Deadly air exposes rich-poor divide, Channel News Asia, March 21, 2019:

Delhi’s affluent, who are often better informed about the dangers of pollution, increasingly expect the same safety measures they have in place at home, to be available when they are out. High-end eateries, bars and cinemas are tapping into that demand – installing electronic air purifiers and creating dedicated areas of rich vegetation to help filter airborne toxins. But for … the one in five Indians living on less than US$2 a day, visiting such places is nothing more than a fantasy.

This is a very important piece not because it captures the experience of being poor in a polluted world but because it describes what it’s like to be rich at the same time.
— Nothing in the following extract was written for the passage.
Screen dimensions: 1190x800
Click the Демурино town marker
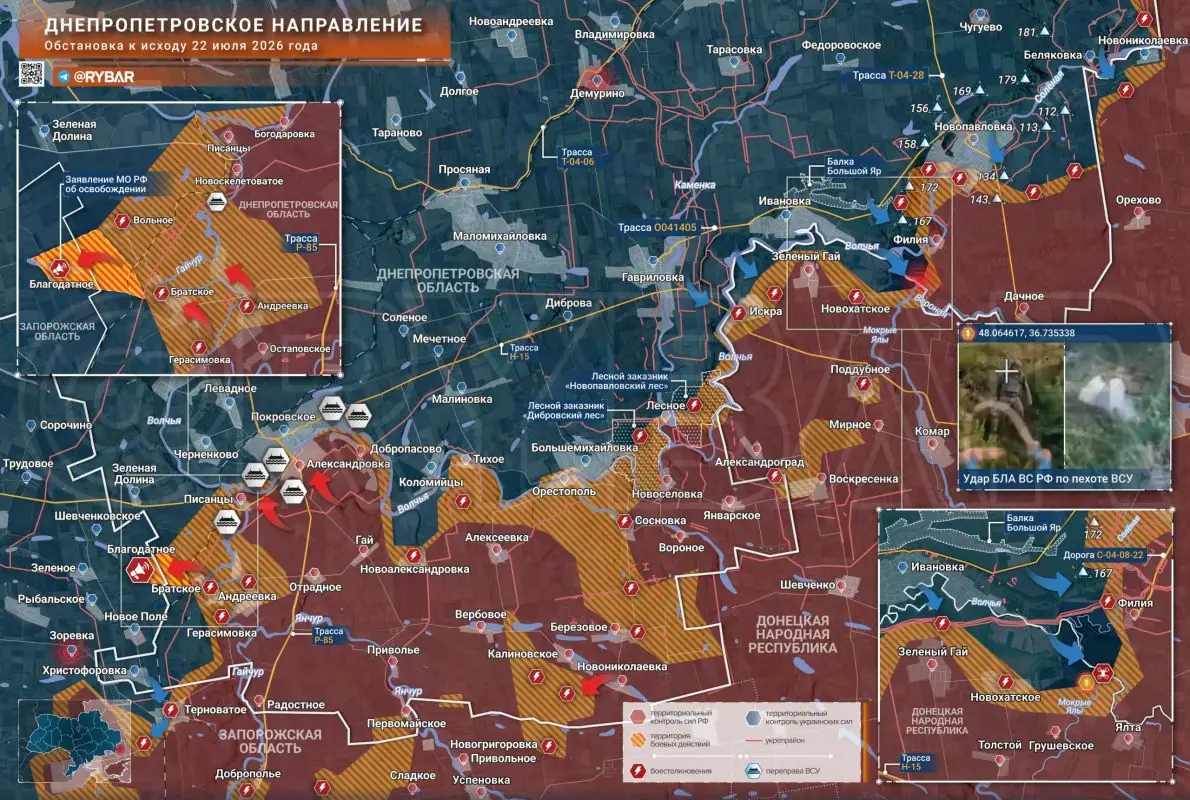pos(597,79)
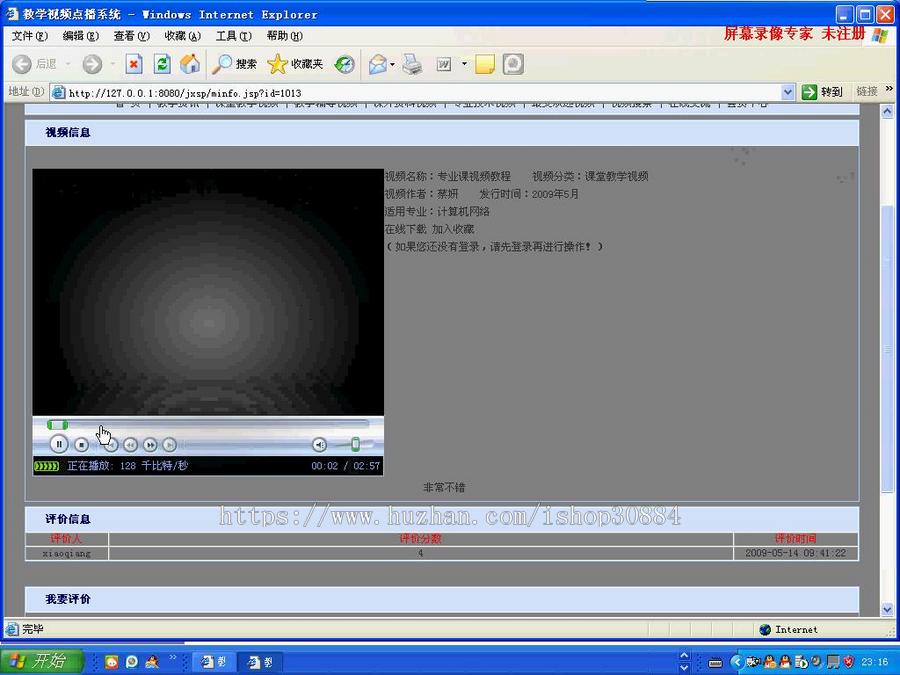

News articles don’t usually concern themselves with the lives of the elite – they’re not supposed to, at least – but when it comes to air pollution, being affluent and having access to ‘protected spaces’ is also a window into how the elite are postponing having to deal with polluted air in the short-term. Specifically, we’re responding to air pollution as if acknowledging the underprivileged will reap the longer-term fruits of solutions we sow now whereas the already-privileged have access to both short-term and long-term solutions. (cf. the bit about the “shot of oxygen”).

The short-term, stopgap solutions are what go unaddressed when elite policymakers are strategising ways to ‘fix’ the air pollution problem. The article highlights how much harder life becomes in the here and the now for those who can’t access these solutions – whether that’s effective pollution masks or public parks maintained to have cleaner air.

(I wrote about just this issue in 2016 but restricted to the life of a journalist in Delhi.)